+++ Information supplied

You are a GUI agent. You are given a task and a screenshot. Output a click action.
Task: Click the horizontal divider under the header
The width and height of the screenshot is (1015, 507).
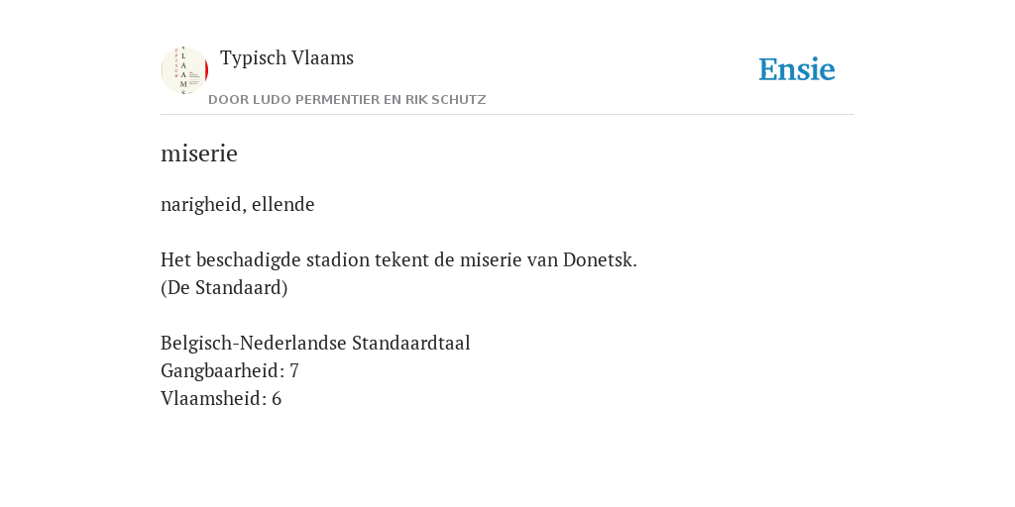pyautogui.click(x=508, y=115)
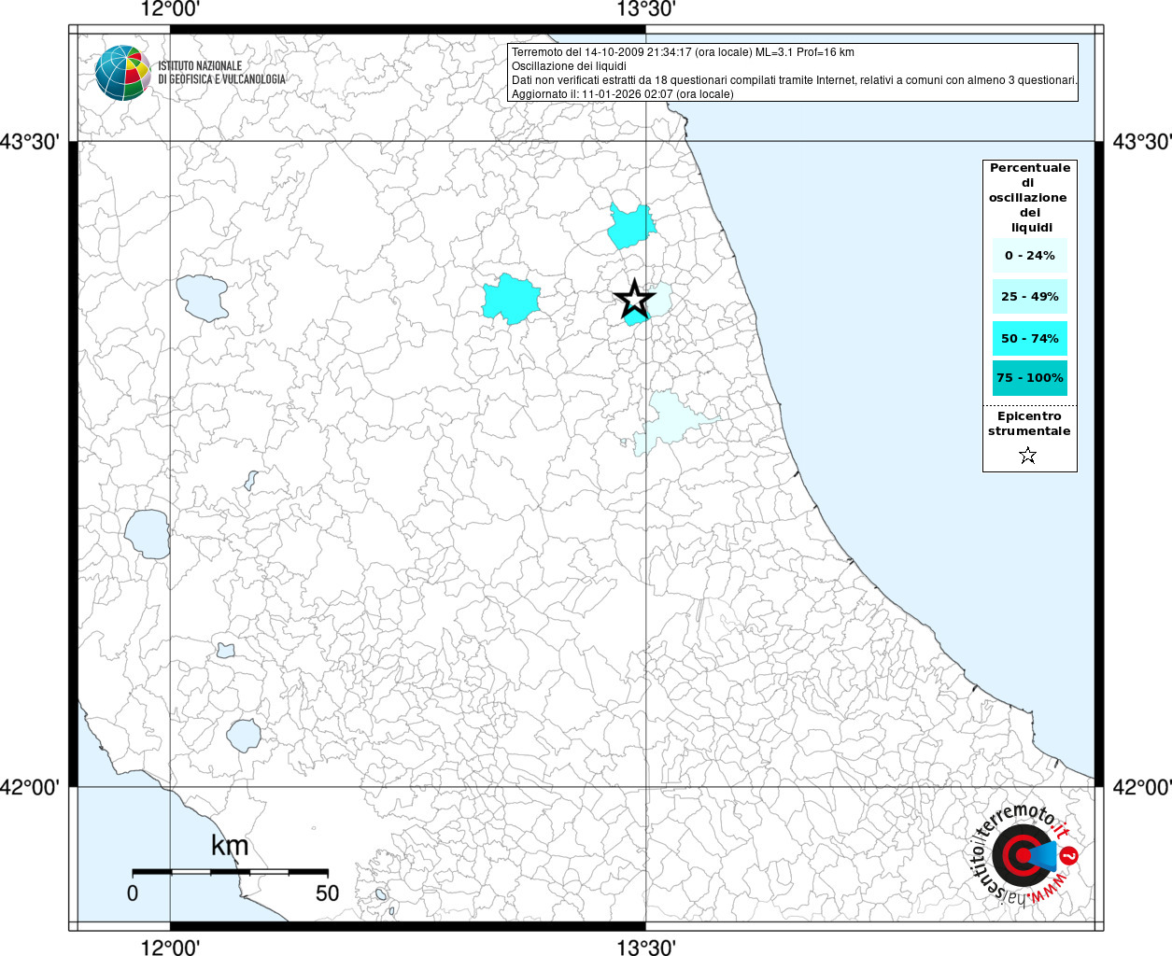Click the red question mark in the bottom-right logo
The image size is (1172, 956).
1070,855
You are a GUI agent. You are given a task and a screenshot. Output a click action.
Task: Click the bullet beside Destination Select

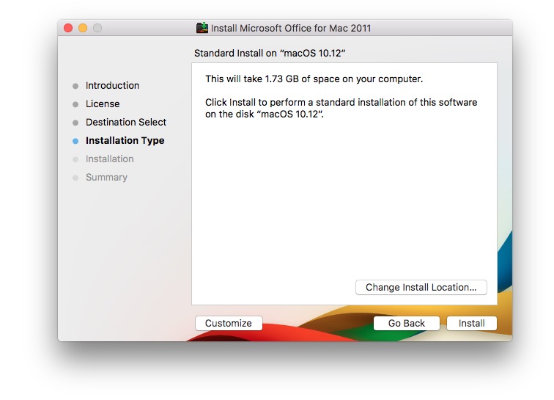(75, 123)
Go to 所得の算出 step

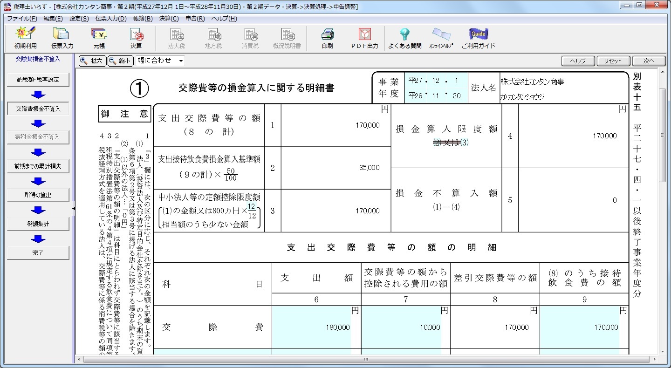pos(38,195)
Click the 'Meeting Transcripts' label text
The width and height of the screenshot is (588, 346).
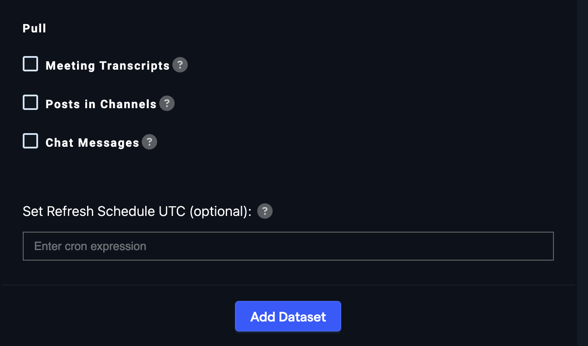point(107,66)
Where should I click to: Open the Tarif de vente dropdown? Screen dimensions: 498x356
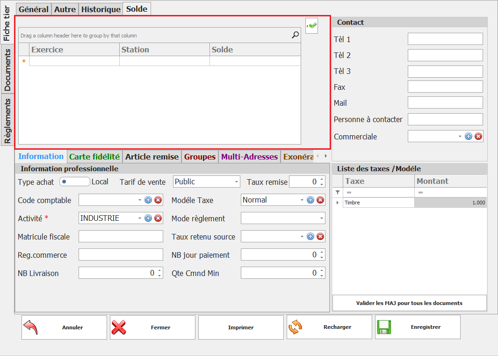tap(236, 182)
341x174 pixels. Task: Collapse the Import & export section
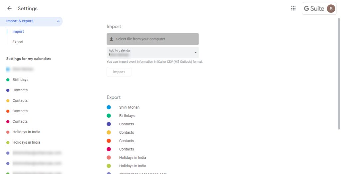[58, 21]
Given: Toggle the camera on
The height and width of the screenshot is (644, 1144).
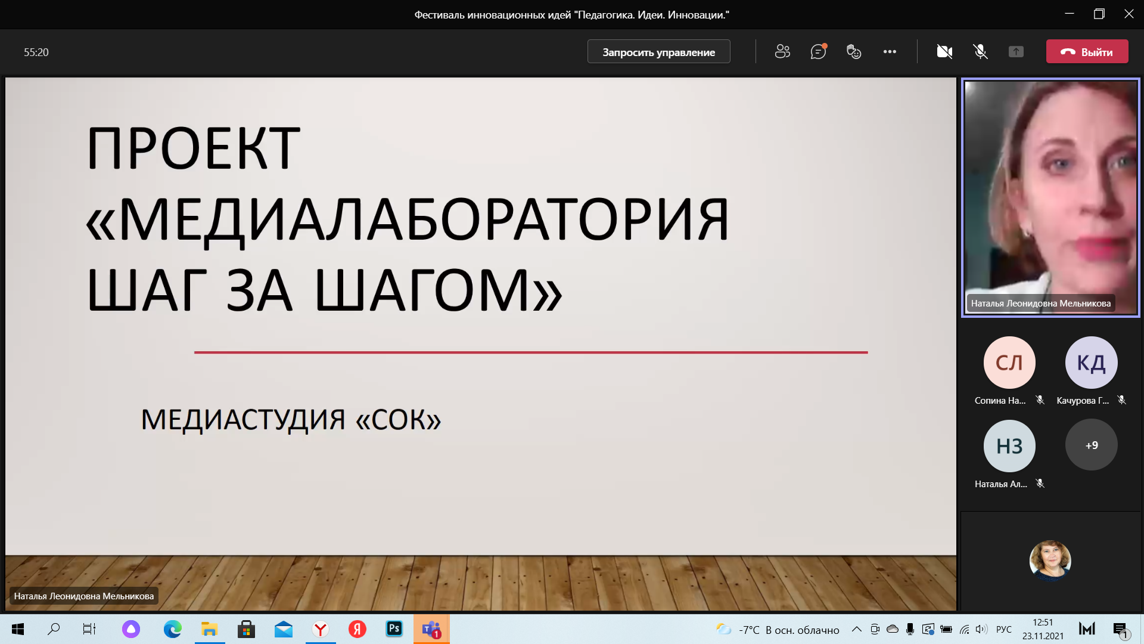Looking at the screenshot, I should tap(944, 52).
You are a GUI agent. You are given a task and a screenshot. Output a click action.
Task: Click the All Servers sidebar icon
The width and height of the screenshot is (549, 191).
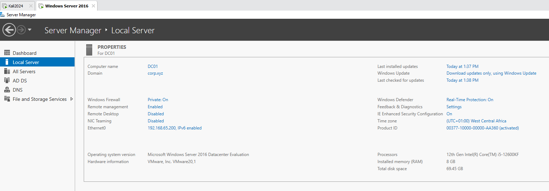[7, 71]
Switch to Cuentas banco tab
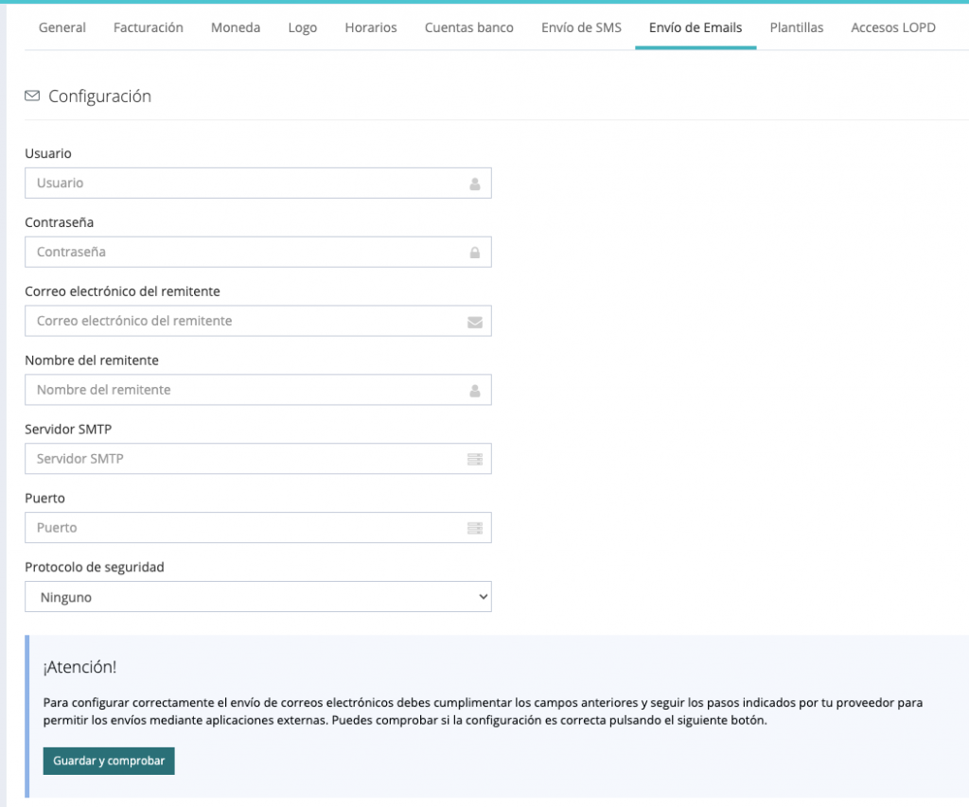This screenshot has width=969, height=807. click(x=469, y=27)
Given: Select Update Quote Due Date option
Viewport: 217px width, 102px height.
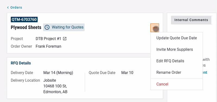Looking at the screenshot, I should tap(177, 38).
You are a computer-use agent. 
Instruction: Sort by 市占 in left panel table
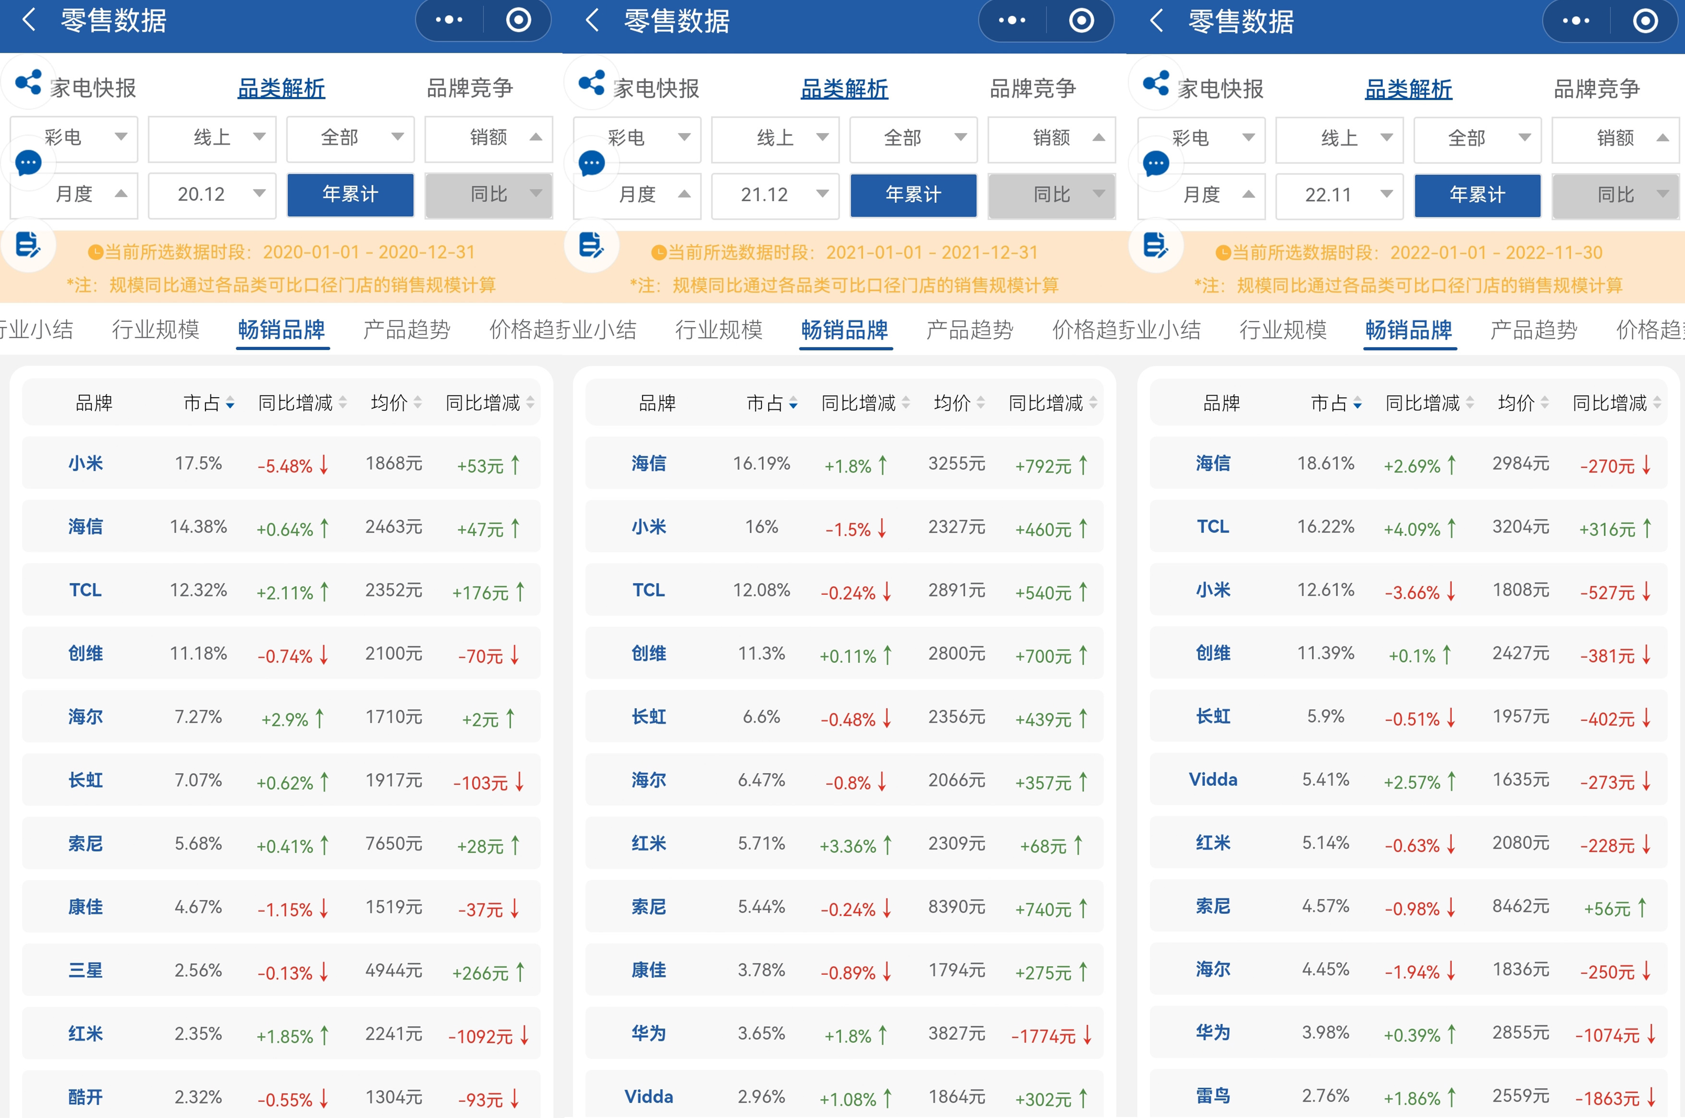(208, 403)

++++++

Reproduce all of the lines above verbatim, omitting the pictures from your answer.

Completed task>
You are a GUI agent. You are given a task and a screenshot. Output a click action.
Task: Click the horizontal divider under the header
The width and height of the screenshot is (1015, 507).
pyautogui.click(x=508, y=115)
Click the red question mark in the bottom-right logo
The image size is (1172, 956).
1070,855
You are a GUI agent. You are given a task and a screenshot. Output a click action.
Task: Click the bullet beside Destination Select

(75, 123)
Go to 所得の算出 step

pos(38,195)
Click the 'Meeting Transcripts' label text
The width and height of the screenshot is (588, 346).
point(107,66)
Where should I click to: Open the Tarif de vente dropdown? Screen dimensions: 498x356
tap(236, 182)
341x174 pixels. Task: Collapse the Import & export section
[58, 21]
Given: Toggle the camera on
The height and width of the screenshot is (644, 1144).
Looking at the screenshot, I should tap(944, 52).
You are a GUI agent. You are given a task and a screenshot. Output a click action.
Task: Click the All Servers sidebar icon
The width and height of the screenshot is (549, 191).
[7, 71]
Switch to Cuentas banco tab
This screenshot has width=969, height=807. click(x=469, y=27)
Given: Select Update Quote Due Date option
Viewport: 217px width, 102px height.
Looking at the screenshot, I should tap(177, 38).
You are a computer-use agent. 
Instruction: Sort by 市占 in left panel table
(208, 403)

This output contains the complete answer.